Primary Supervisor: Dr Patricia Lockwood, School of Psychology

Secondary supervisor: Professor Ole Jensen, University of Birmingham and Dr Joe Galea, University of Birmingham

Collaborators: Professor Matthew Rushworth, University of Oxford, Professor Masud Husain, University of Oxford, Professor Christian Ruff, University of Zurich

PhD project title: Behavioural and brain mechanisms of social learning and motivation

University of Registration:University of Birmingham

Project outline:

Background

Humans are highly social creatures, spending much of their lives thinking about and making decisions that affect other people.
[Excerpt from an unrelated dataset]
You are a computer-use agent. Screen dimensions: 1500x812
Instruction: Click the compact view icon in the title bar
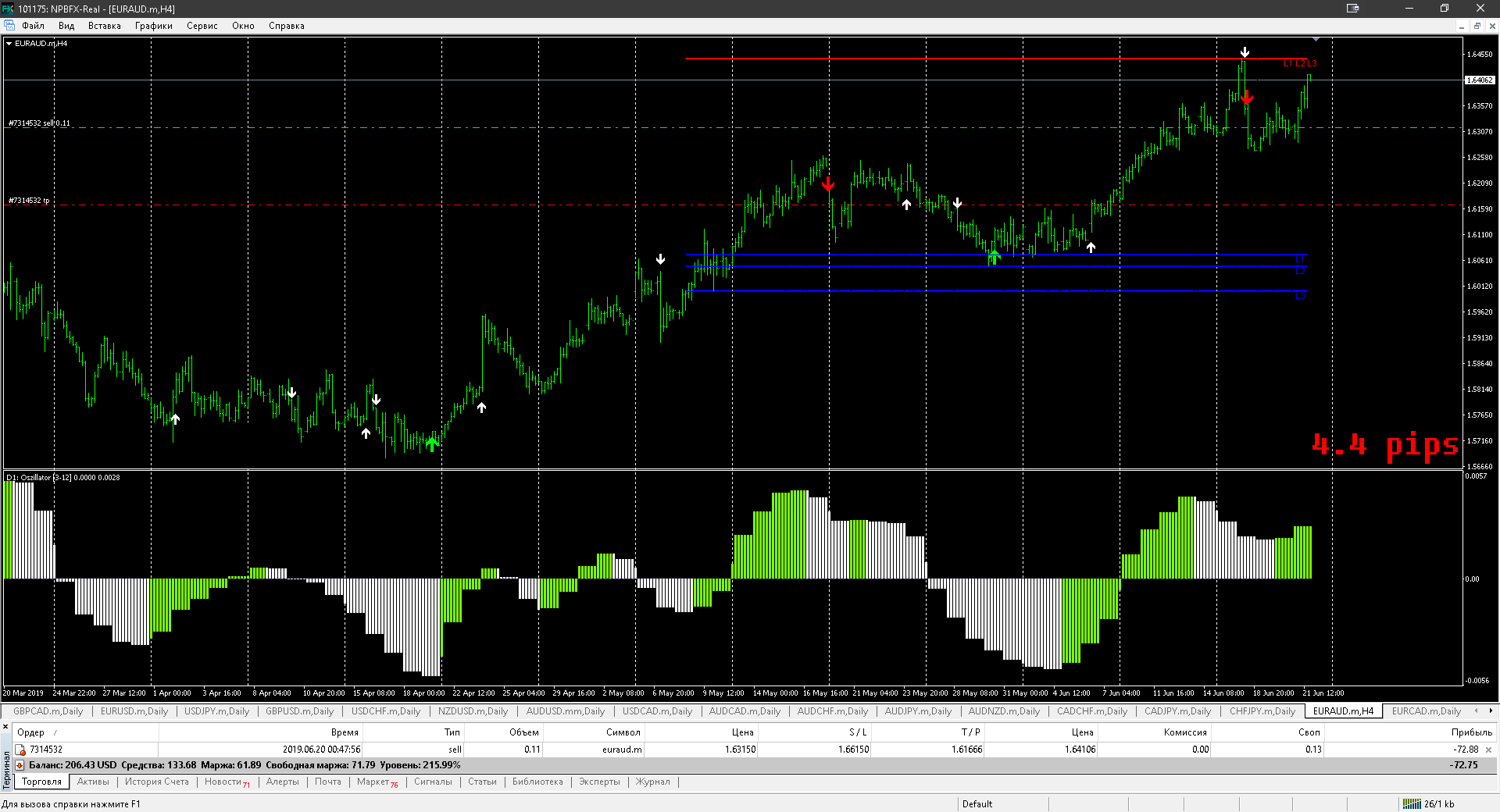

In parallel, social isolation is as damaging to health as excessive alcohol consumption and smoking, yet we know surprisingly little about the mechanisms that drive people to engage with others (Lockwood et al., 2020).

Recent advances in cognitive neuroscience have allowed the combination of measures of behaviour, computational models of decision-making, neuroimaging and self-report which can get us closer to understanding why there are differences in social behaviour between people, and the fundamental mechanisms (Ruff & Fehr, 2014; Wittmann, Lockwood & Rushworth, 2018; Lockwood & Klein-Flugge, 2020). Moreover, such models can bridge levels of explanation from neuroscience to psychology.

Objectives and methods

The proposed project will use these novel approaches to examine the behavioural and neural basis of social learning – how we learn which of our actions help and avoid harming others – and social motivation – how willing we are to engage with other people in the first place.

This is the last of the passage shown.